Document text >>
◆ ◆ ◆ ◆ ◆
As someone who is passionate about this topic and saving children from the harms of “The Circuit” (as it’s known to be called), Johnson is pleased with the support she has received from the community of Oakdale. The first event of this type was presented in late November. Hosted by Oakdale Police Department, as well as the City of Oakdale and Oakdale Joint Unified School District, a solid foundation was set.

For this Thursday’s event, River Oak Grace Community Church and Life Community Church have partnered with Without Permission to take on the topic of Parent/Student Prevention. The event is free to the community and will run from 6 p.m. to 8 p.m.; the Bianchi Center is at 110 S. Second Ave., Oakdale.

“The younger generation is dreaming of getting out of the small towns/bedroom communities and this crime is capitalizing on that,” Johnson acknowledged. “So they think these bedroom communities don’t know, so it makes it easier. I’m trying to change that.”

According to Johnson, the number one volume of calls for help to the national human trafficking hotline, which is hosted by the Polaris Project, come from the state of California. Seventy-five percent of all phone calls to the national human trafficking hot line are regarding sex trafficking.

“Human trafficking moves on a circuit,” she stated. “It’s a crime that moves their victims from city to city, it’s called the circuit. We are part of that circuit here in the Central Valley.”

The circuit, Johnsons said, comes up through Highway 99 and I-5. They plant themselves in Patterson, become part of varying communities for six months, meet children, befriend them, making friends with the vulnerable. They invite them to professional sports games, concerts and other events.

“The girl gets in the car and then they’re in the circuit,” she said. “If we do not educate our children, they do not know what to look for.”

Through education and awareness, Johnson has made it the mission of Without Permission to change that, working to keep kids and communities safe.
◆ ◆ ◆ ◆ ◆
Extracted information >>
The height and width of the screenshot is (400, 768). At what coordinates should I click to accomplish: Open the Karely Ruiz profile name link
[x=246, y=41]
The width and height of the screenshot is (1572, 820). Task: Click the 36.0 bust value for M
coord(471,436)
◆ ◆ ◆ ◆ ◆
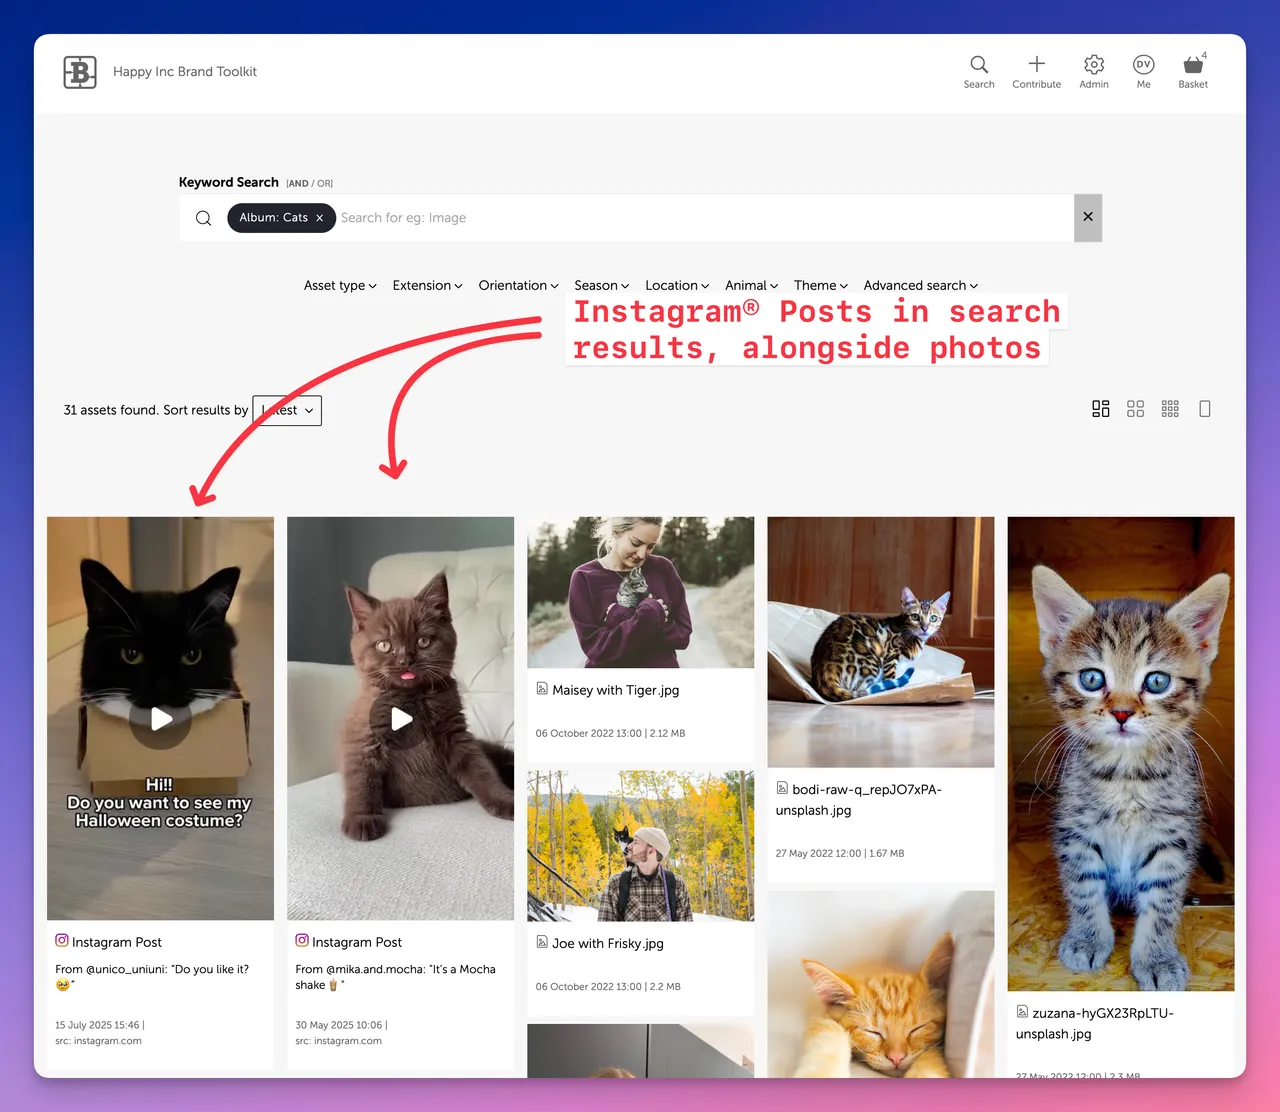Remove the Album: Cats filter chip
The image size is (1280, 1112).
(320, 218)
◆ ◆ ◆ ◆ ◆
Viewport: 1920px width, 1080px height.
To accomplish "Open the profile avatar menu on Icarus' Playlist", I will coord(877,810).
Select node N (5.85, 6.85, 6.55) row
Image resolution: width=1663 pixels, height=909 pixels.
◆ ◆ ◆ ◆ ◆
Directions for this task >> According to the article on human trafficking in Oakdale, what share of all calls to the national human trafficking hotline concern sex trafficking?

Expected answer >> Seventy-five percent.